The IoT Data Flood: Navigating the High Waters
As Duck Creek wrote a while back, the Internet of Things (IoT) is changing the nature of risk assessment in real time. As more and more devices begin transmitting information about their locations, movements, and patterns of use, a wealth of data is accumulating about the environmental and human factors that contribute to the likelihood of a loss event taking place. It’s an embarrassment of riches from an actuarial standpoint, but the data is proliferating so rapidly, and from so many sources, that one could be forgiven for feeling overwhelmed by the challenge of putting it all to good use.
Perhaps that is why, according to a 2016 EY survey of C-level executives across multiple industries, only 36% of respondents from the insurance industry claimed that their companies could use insights from new data sources to boost customer value. Of the seven industries EY surveyed, the insurance sector ranked dead last on this question. How can that be? Surely the ability to use real information rather than calculated probability to determine premiums, prevent fraud, and settle claims faster must be an advantage.
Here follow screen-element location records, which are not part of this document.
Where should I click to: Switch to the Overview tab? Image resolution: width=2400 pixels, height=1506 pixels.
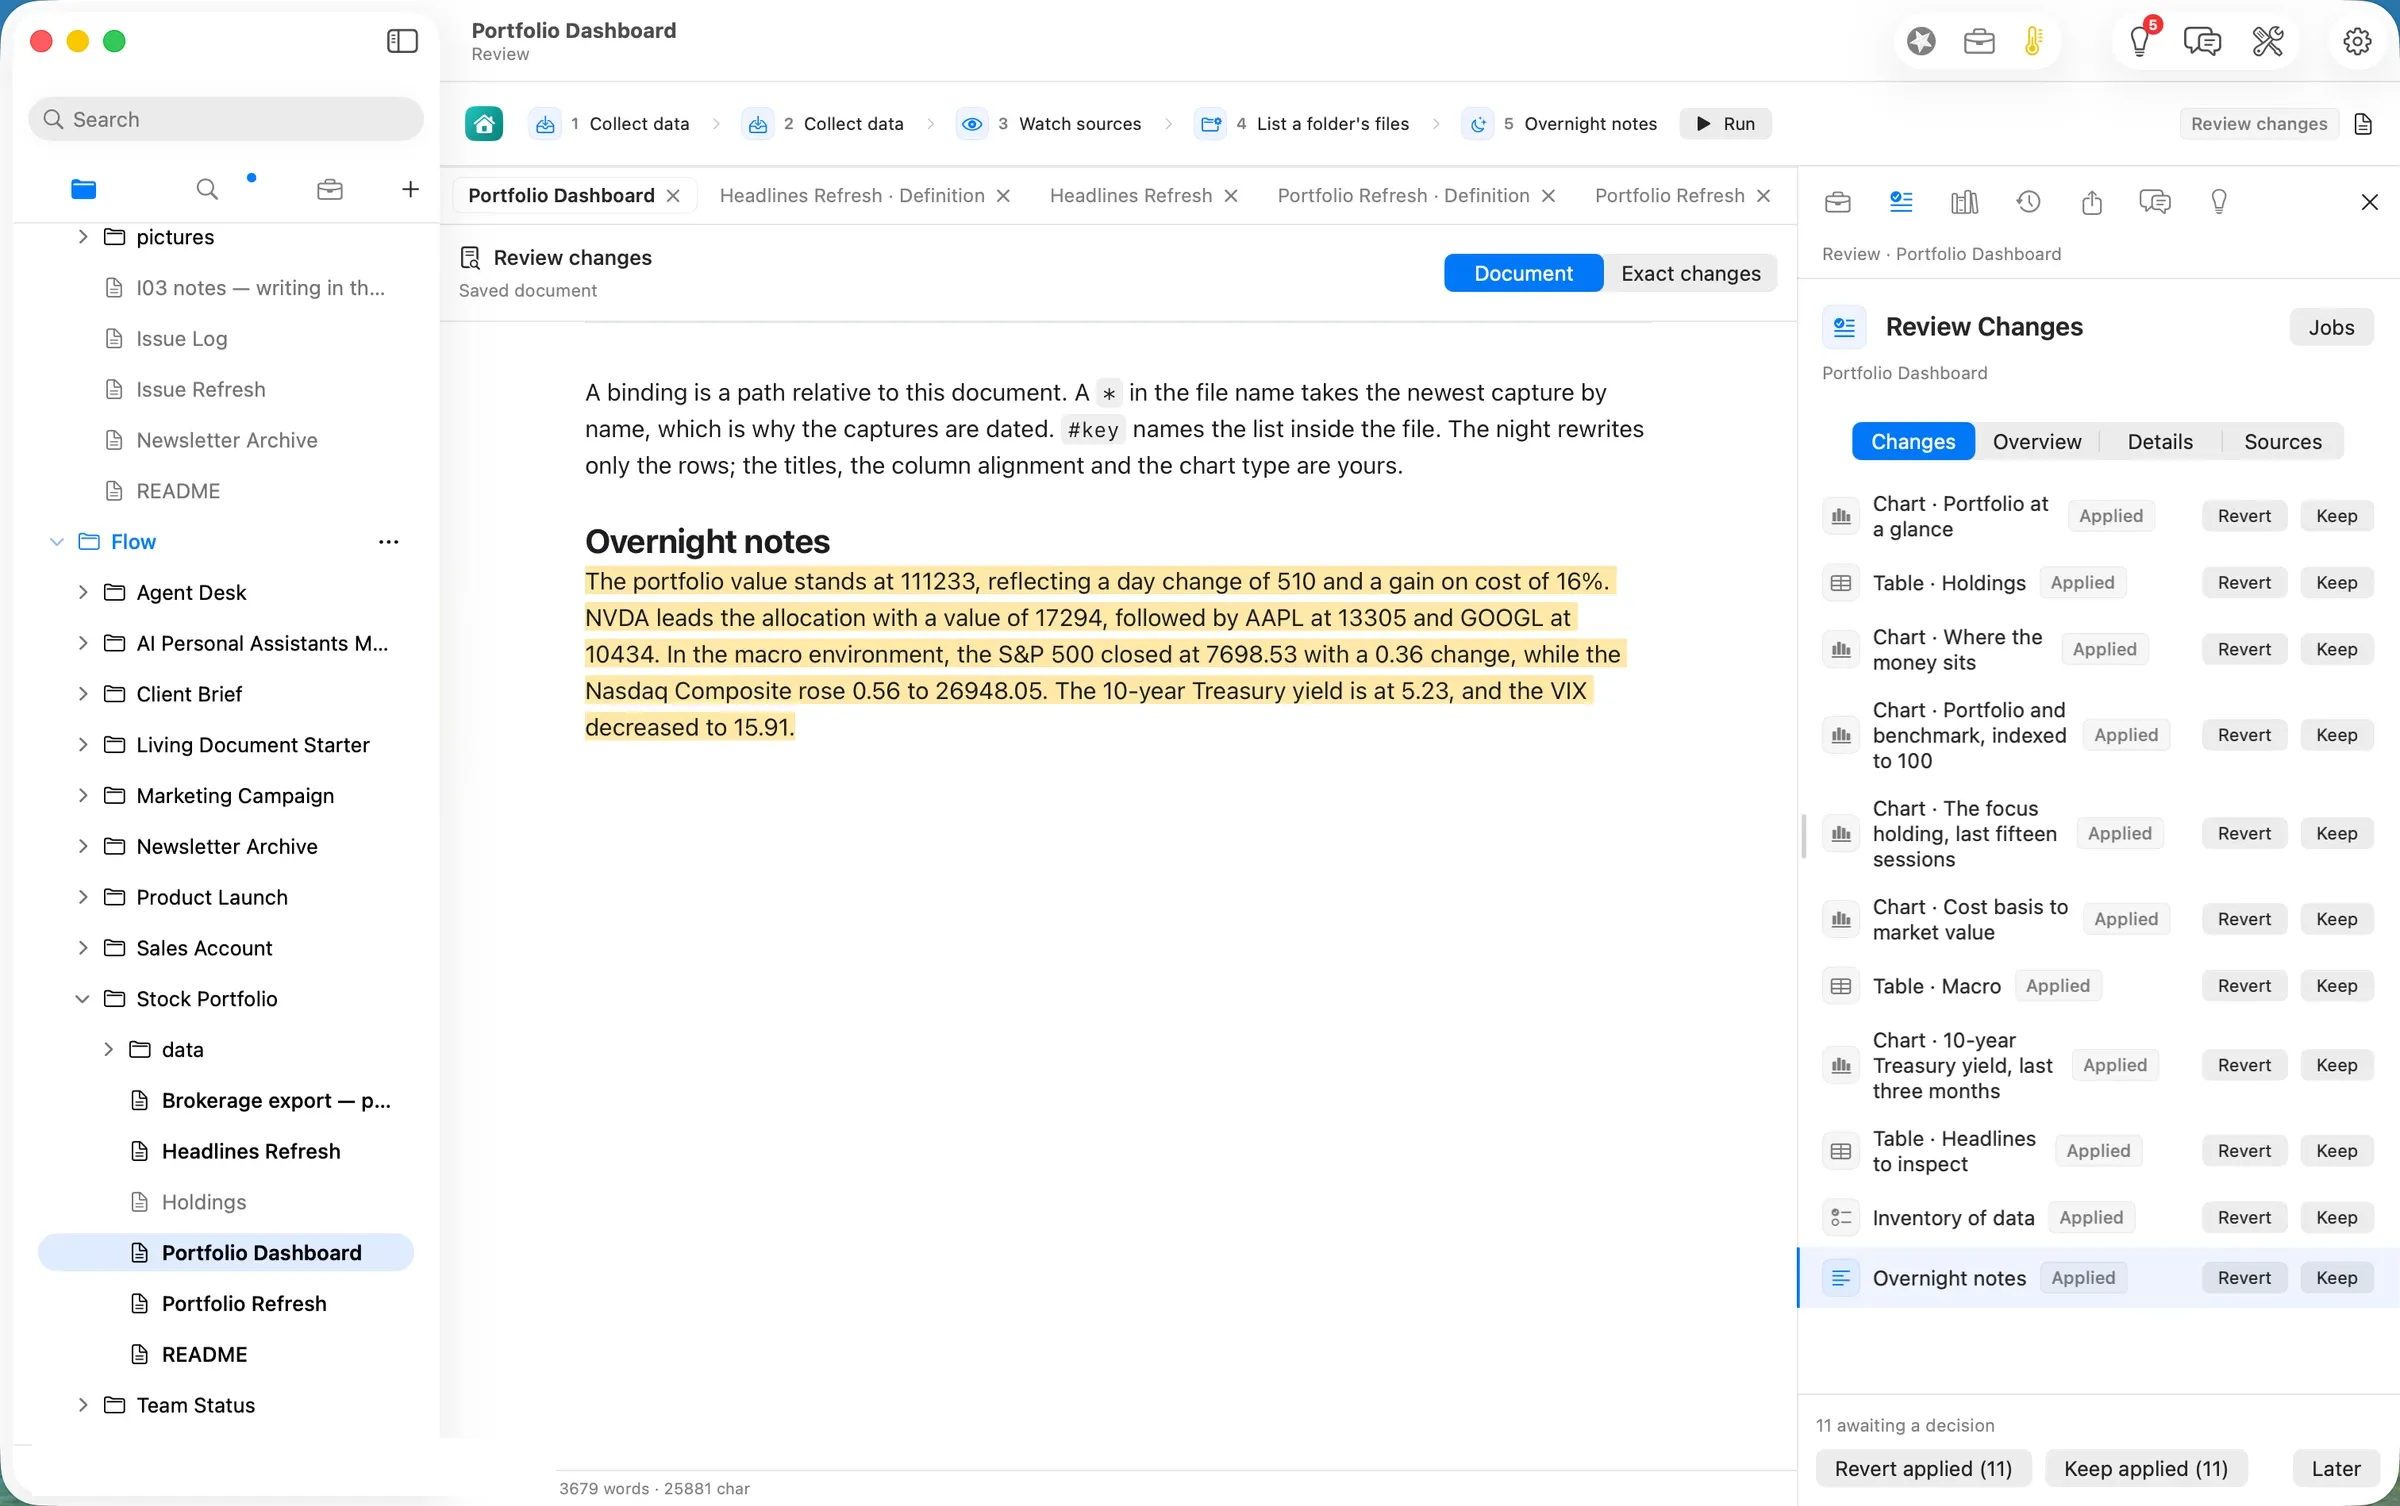coord(2036,441)
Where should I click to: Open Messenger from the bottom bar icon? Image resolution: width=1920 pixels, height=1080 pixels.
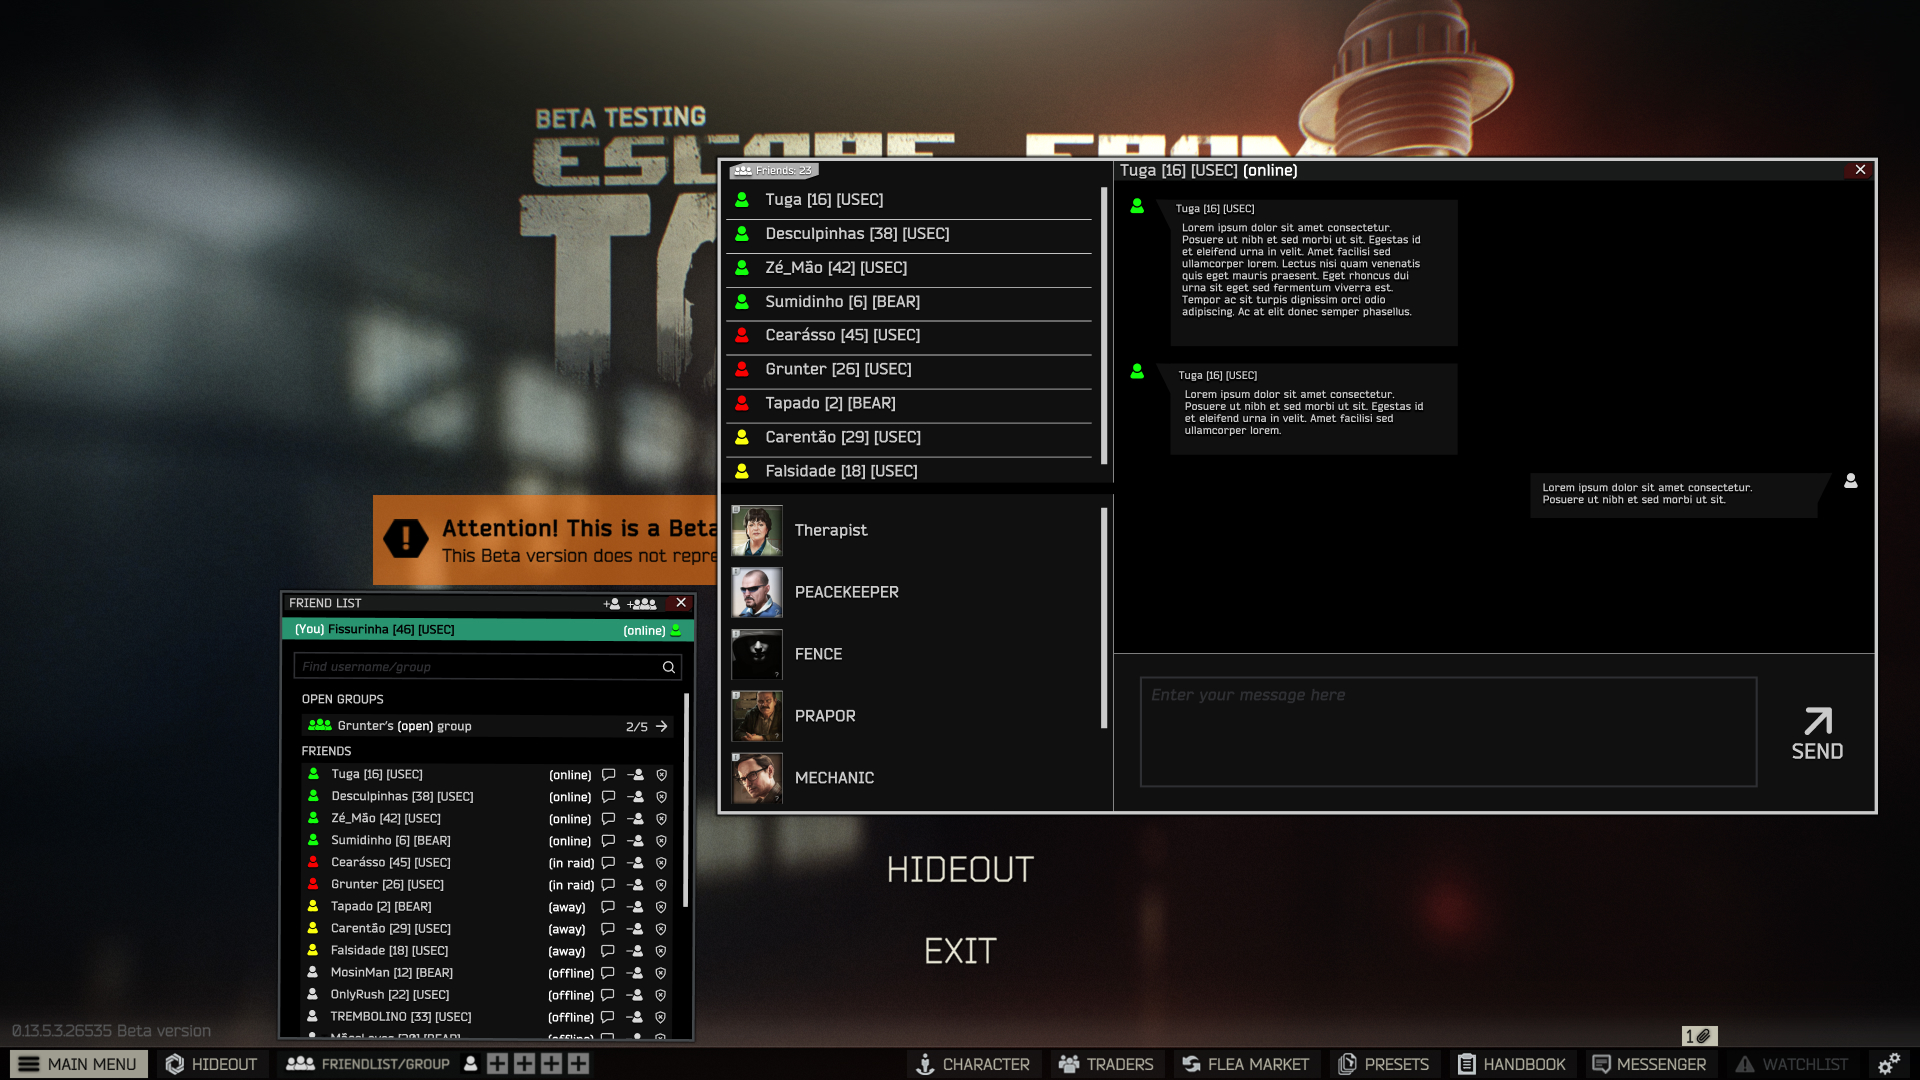pyautogui.click(x=1601, y=1064)
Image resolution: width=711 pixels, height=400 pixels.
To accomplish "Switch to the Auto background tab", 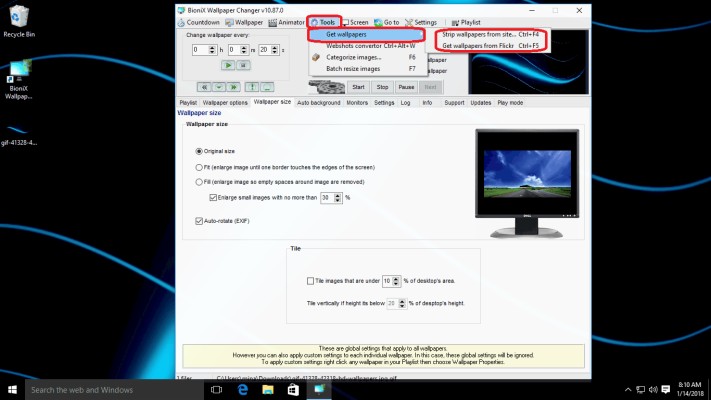I will click(x=318, y=102).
So why doesn’t the insurance industry see this as an opportunity? One of the biggest reasons is the sheer variety of data sources. IoT data comes to the world of insurance in myriad forms – from driving habits revealed by onboard diagnostic systems to utility consumption patterns gathered by “smart” thermostats and meters. All of it is potentially valuable, but it comes in disparate formats and from different providers. Making sense of it and extracting real value requires a solution that can standardize and rationalize the data, leading EY to conclude that, “Legacy system limitations and the variety and volume of new data requires an overall ecosystem approach” rather than an attempt to make sense of it all with one devilishly overcomplicated system.
For the successful insurer of tomorrow, this will demand the ability to “distill” that high-volume, raw data into meaningful nuggets, such as scores, factors, and indicators. Core systems then can integrate and use that data from an ever-broadening variety of sources in a centralized system capable of translating it all into product development, underwriting, and claims value.
Legacy systems with outdated models based on historical data and risk probability simply can’t keep up – the world of “the new insurance” will be supported by flexible, modern platforms that can take data from as many sources as necessary, in as many formats as are required, and allow carriers to put the valuable information they extrapolate from the bigger picture into action. The carriers that don’t see this as an opportunity to plan for the future now won’t just find themselves drowning in data – they’ll be washed away completely.